In chiave generale si può dire che la notorietà è ormai diventata l’unico parametro in base al quale misurare la competenza e la bravura. Per questo, quando si devono fare delle nomine si va a caccia di gente famosa (un discorso non molto diverso si può fare per le candidature politiche, dove il personaggio già noto diventa un acchiappavoti: in questa logica persone molto conosciute perché brave interpreti di musica leggera si sono ritrovate parlamentari europei).

I politici “usano” le persone famose perché ne ritraggono luce riflessa: se uno bravo perché famoso mi è vicino vuol dire che sono bravo e (un po’) famoso anch’io.

Le persone, a loro volta, mirano a diventare famose con ogni mezzo perché l’essere famosi certifica un qualche tipo di bravura e soprattutto moltiplica le occasioni per comparire e diventare ancora più famosi.

Il meccanismo non è nuovo. Solo che nella corsa alla “famosità” (un piccolo omaggio a Checco Zalone, in questo contesto, può essere consentito) si può finire per perdere di vista la sostanza: se l’importante è diventare famosi, non è poi davvero così necessario essere bravi. La gente spesso dimentica che si è famosi perché si è bravi e non che si è bravi perché si è famosi. Creando dei cortocircuiti pericolosi. L’equazione “visibilità = bravura” è uno dei più grandi inganni del nostro tempo.

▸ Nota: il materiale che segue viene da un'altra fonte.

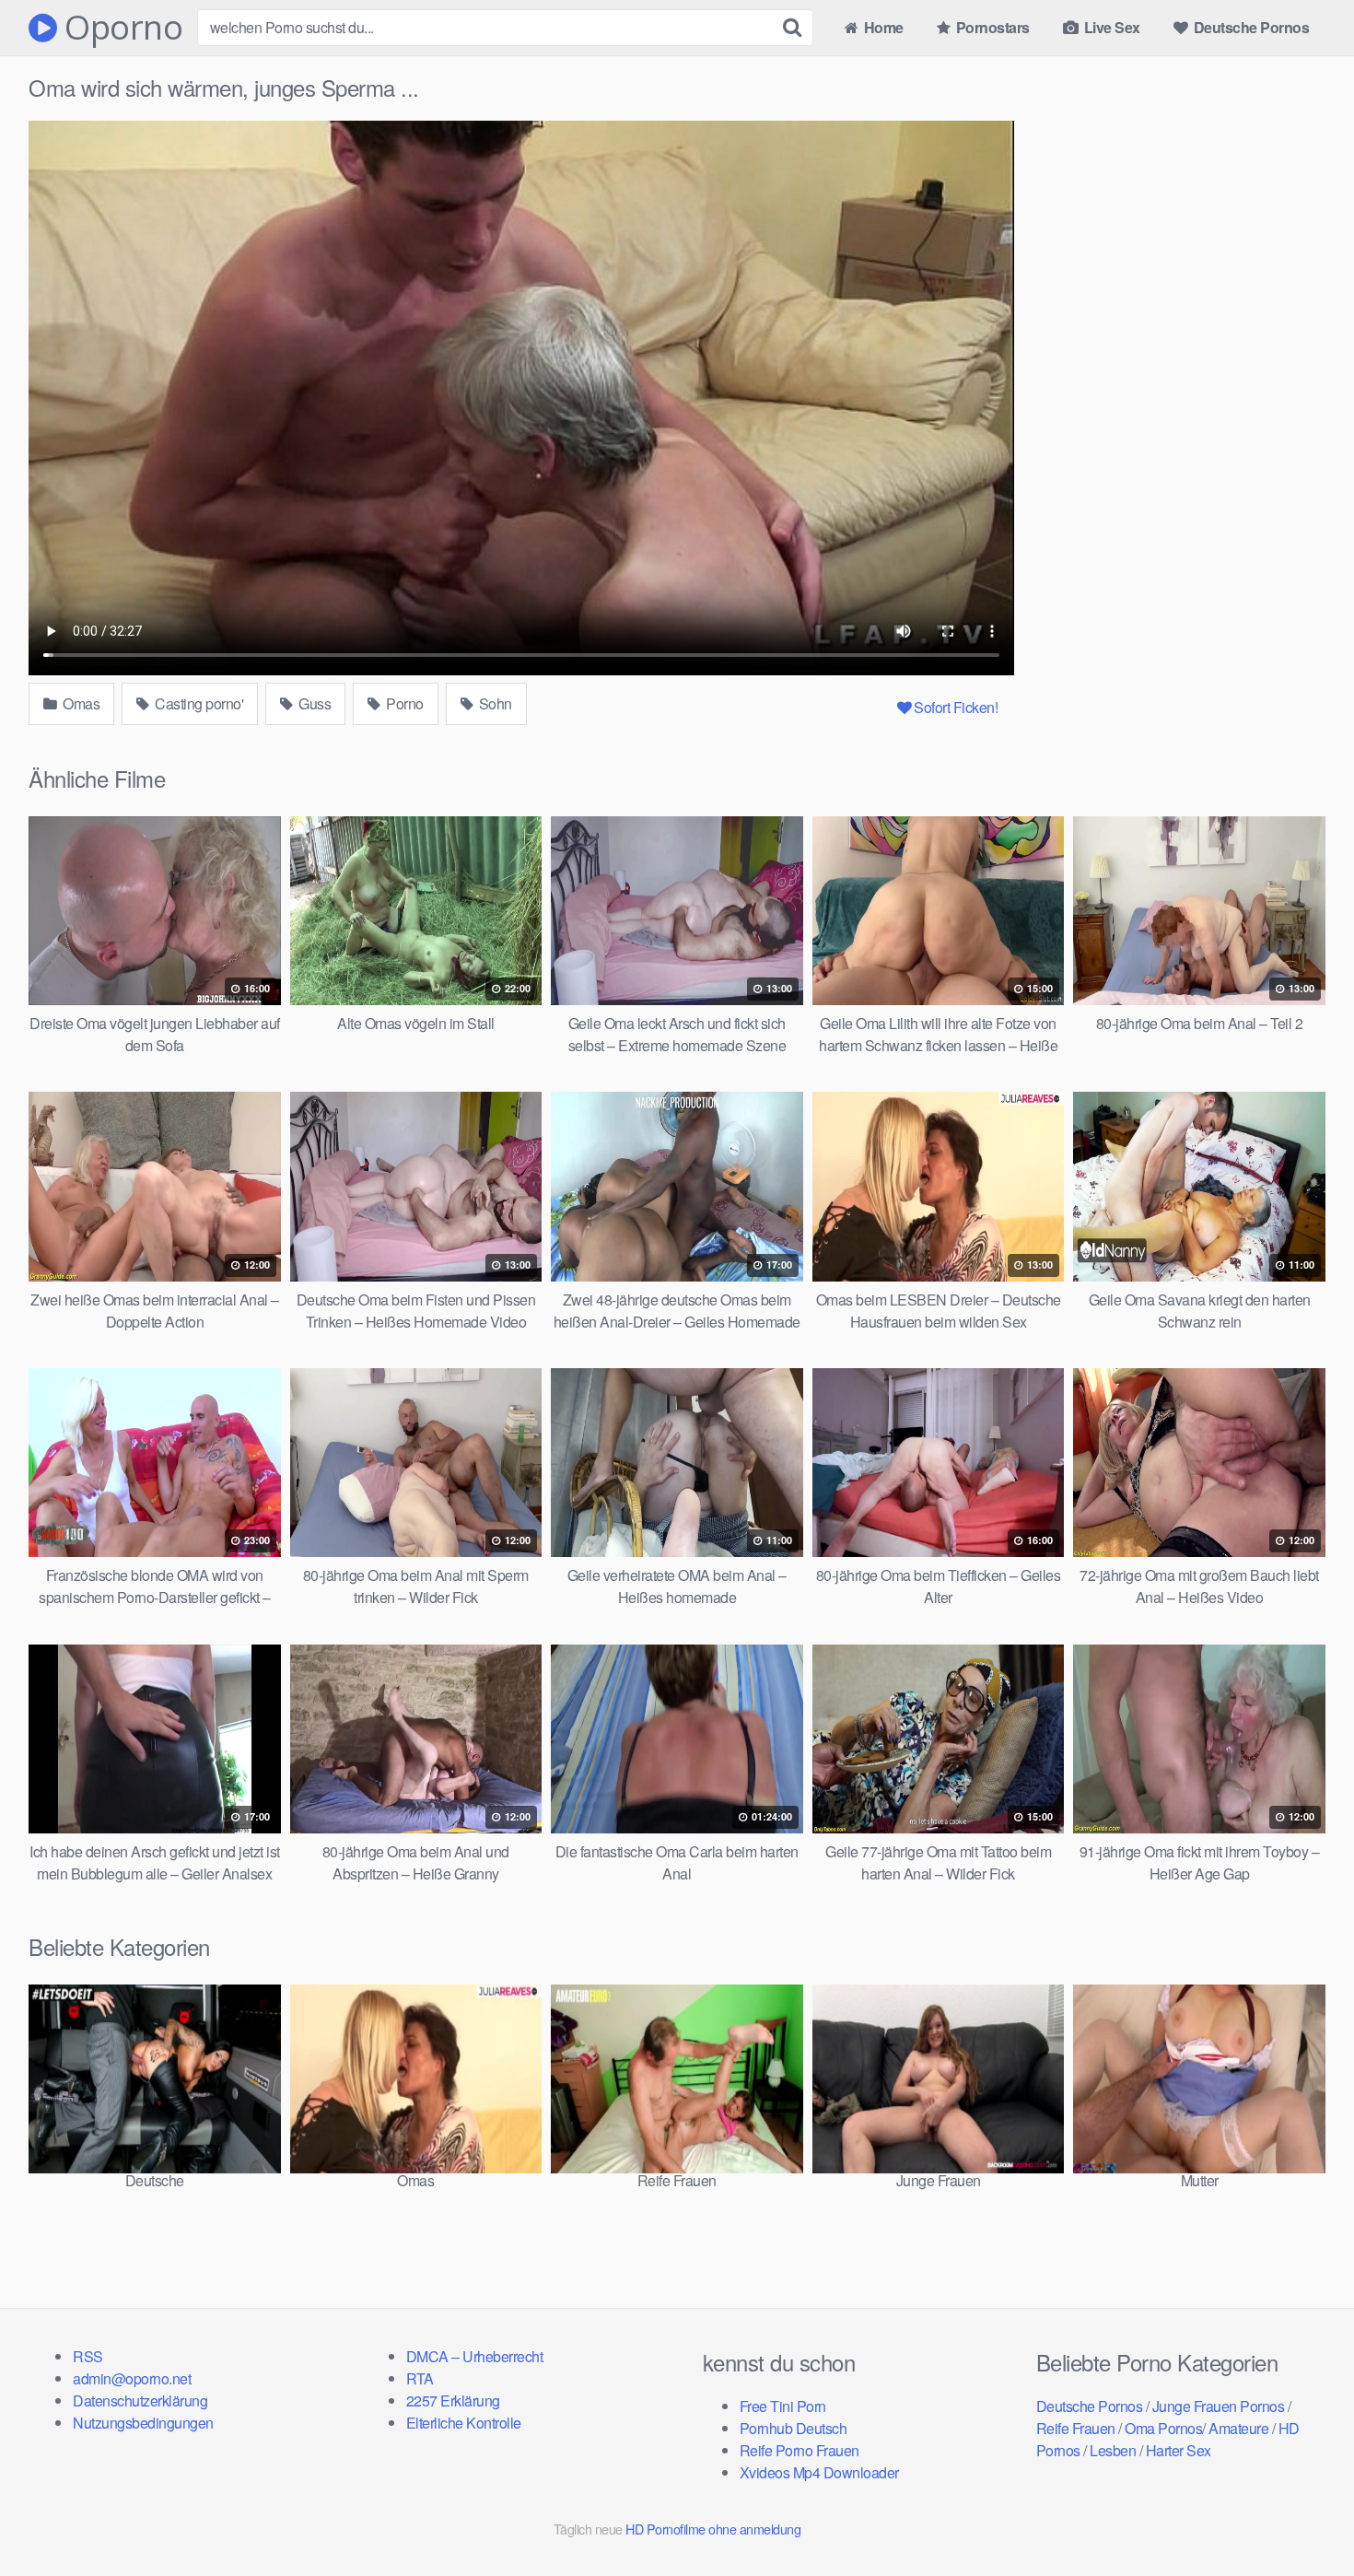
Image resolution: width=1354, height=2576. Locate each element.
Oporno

In più, quando la politica si affida al “famoso sicuro” abdica ad uno dei suoi ruoli più importanti: creare dei laboratori dove far emergere nuovi talenti. Se chi è famoso è bravo non è detto che un non (ancora) famoso non sia ancora più bravo. L’innovazione è una scommessa. Ma può porla in essere chi ha voglia di costruire un futuro diverso. Il “famoso sicuro” è più utile a chi nelle nomine non cerca nuove strade ma un modo per legittimare (di riflesso) il proprio potere.

E, come avrebbe detto Maurizio Costanzo, “Il resto è vita”.